Had Madd Child Clothing stuck to plain jeans and T-shirts, for instance, it would probably be out of business by now. Instead, it differentiated itself by selling custom zip tees and hand-studded mom jeans. Madd Child Clothing might not be a household name, but the boutique clothing brand has found a niche with national appeal.
Ask yourself, how can you establish a niche with widespread appeal with your own product?
Opt for digital marketing
Traditional marketing tactics are expensive. Instead of blowing your budget on a traditional ad buy, focus on online channels. Building a social media presence may not be easy, but with internet access and a bit of effort, you can reach a broad audience. Blogging, which can also help your company’s website appear higher in search rankings, is another smart place to start.

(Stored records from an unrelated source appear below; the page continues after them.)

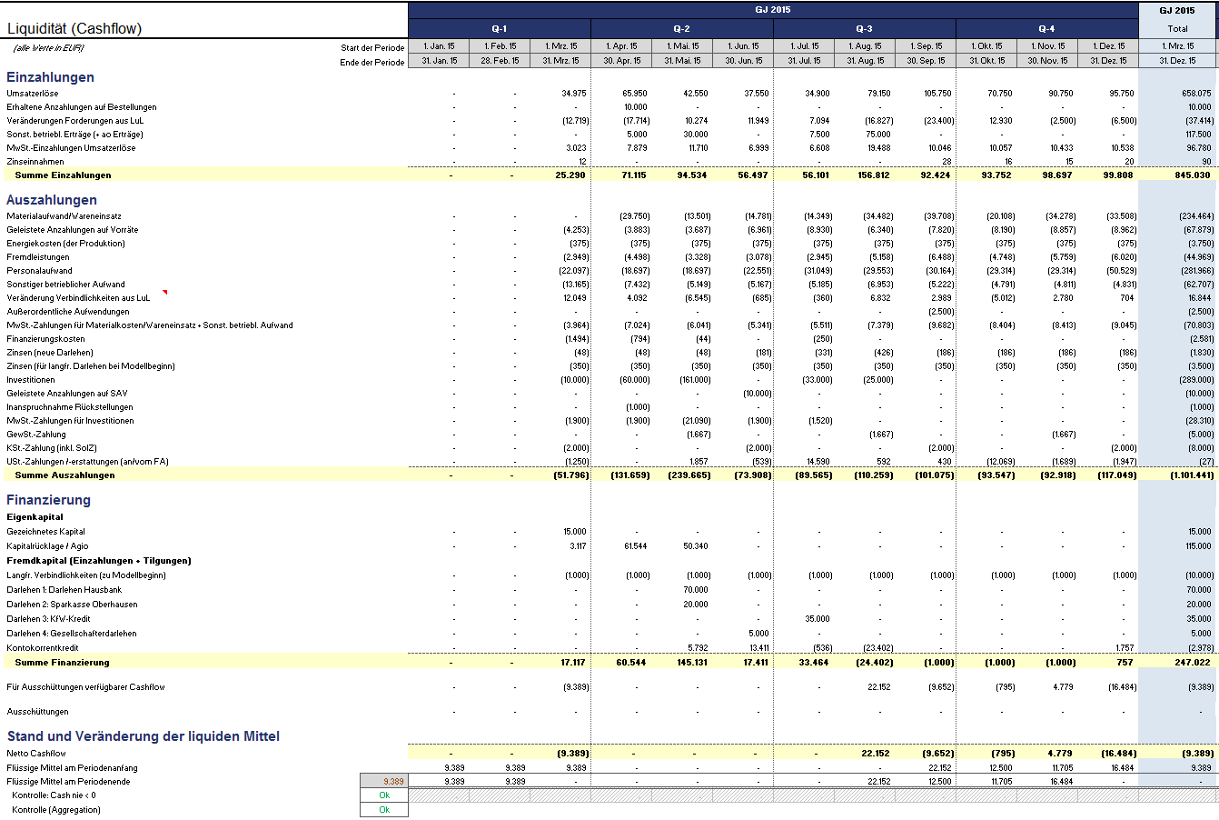Click the Liquidität (Cashflow) sheet title
1219x820 pixels.
coord(74,29)
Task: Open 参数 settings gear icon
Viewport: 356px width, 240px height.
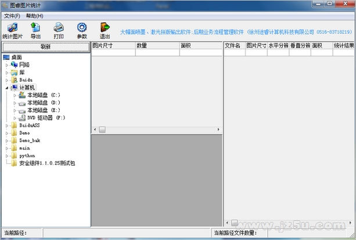Action: coord(82,27)
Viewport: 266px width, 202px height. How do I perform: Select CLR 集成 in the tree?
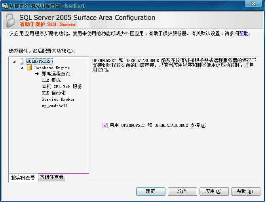pos(51,80)
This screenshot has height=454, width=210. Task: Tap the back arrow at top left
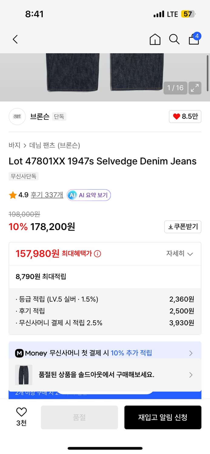[x=15, y=39]
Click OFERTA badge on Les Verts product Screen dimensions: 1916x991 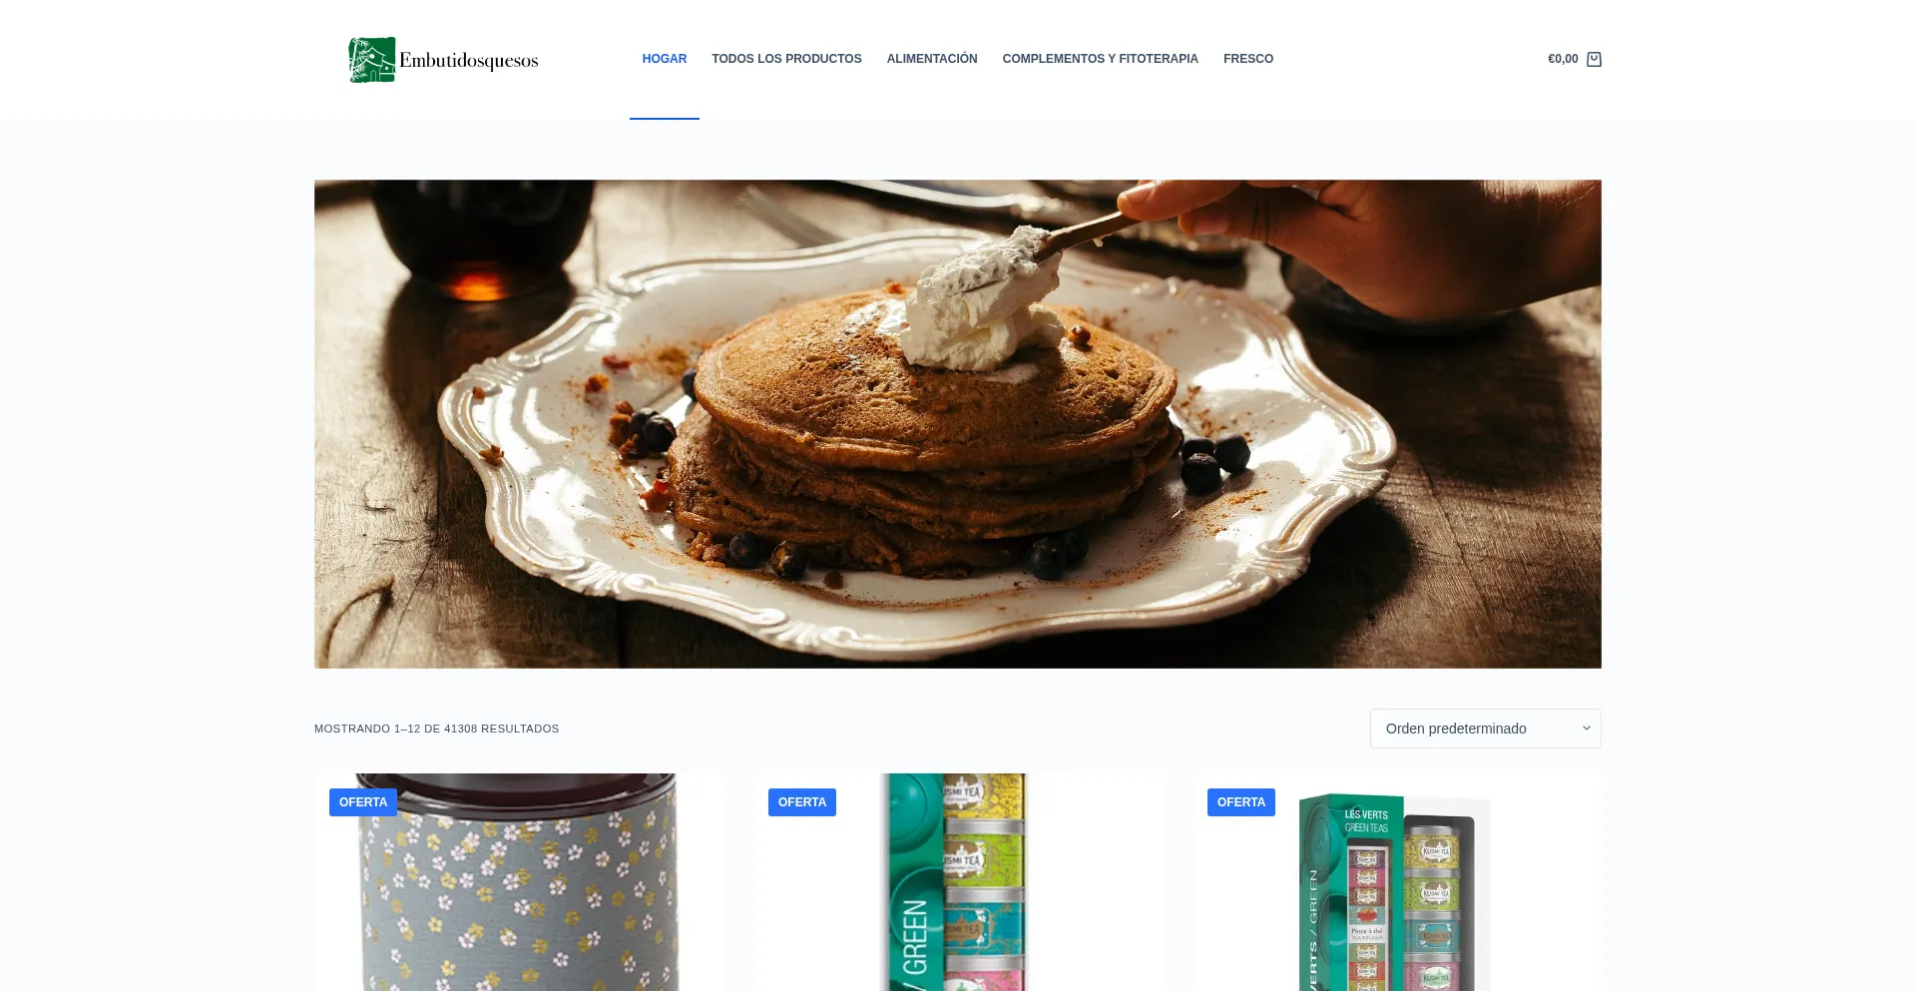1241,802
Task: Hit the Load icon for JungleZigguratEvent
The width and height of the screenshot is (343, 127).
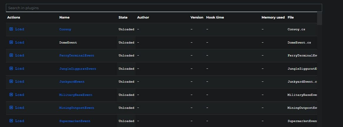Action: [11, 68]
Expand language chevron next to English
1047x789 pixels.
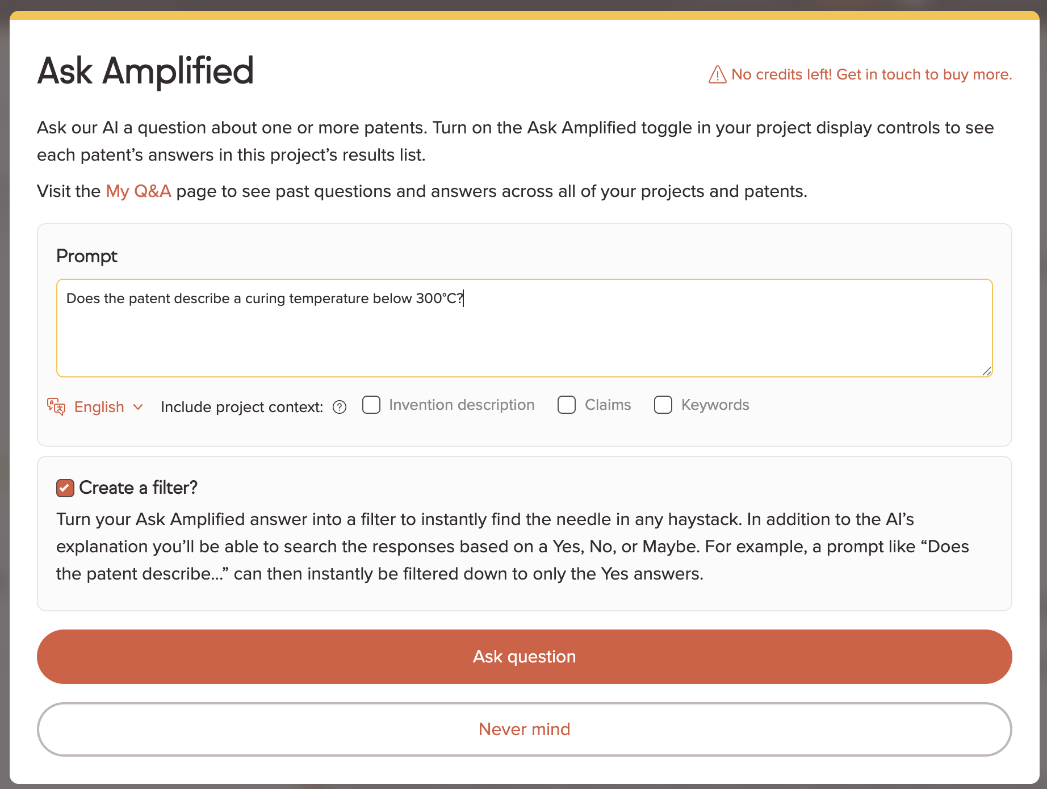[138, 407]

Which digital channel delivers the greatest ROI? Two-thirds of business leaders believe it’s email marketing.
Not only do newsletters cost little or nothing to develop and send, but they’re endlessly scalable. And because email is a primary business communication channel, newsletters are often read by customers who are ready to buy.
Take advantage of your agile nature
Many people view national brands as having a big advantage. They have the resources and the visibility to spot trends as they’re happening. With a constant finger on the public’s pulse, they anticipate customers’ needs before customers themselves often do.
But startups have a secret weapon, too: their ability to innovate.
There’s no reason local businesses can’t capitalize on the data and trends spotlighted by bigger outfits. Look at ways to make your own offerings more appealing.
Are customers constantly frustrated by the amount of packaging used by brands in your space? Do customers ask lots of questions about how to use the product?
Running lean, you have more leeway to experiment with packaging or launch tutorials on social media, changing the dynamic more efficiently and in a more direct manner than your larger competitors could.
The national stage only has so much space. If you want your local business to have a spot on the stage, you need to compete like a larger brand. Cut your costs, differentiate your product and maximize your marketing. You’ve made it this far; don’t stop climbing now.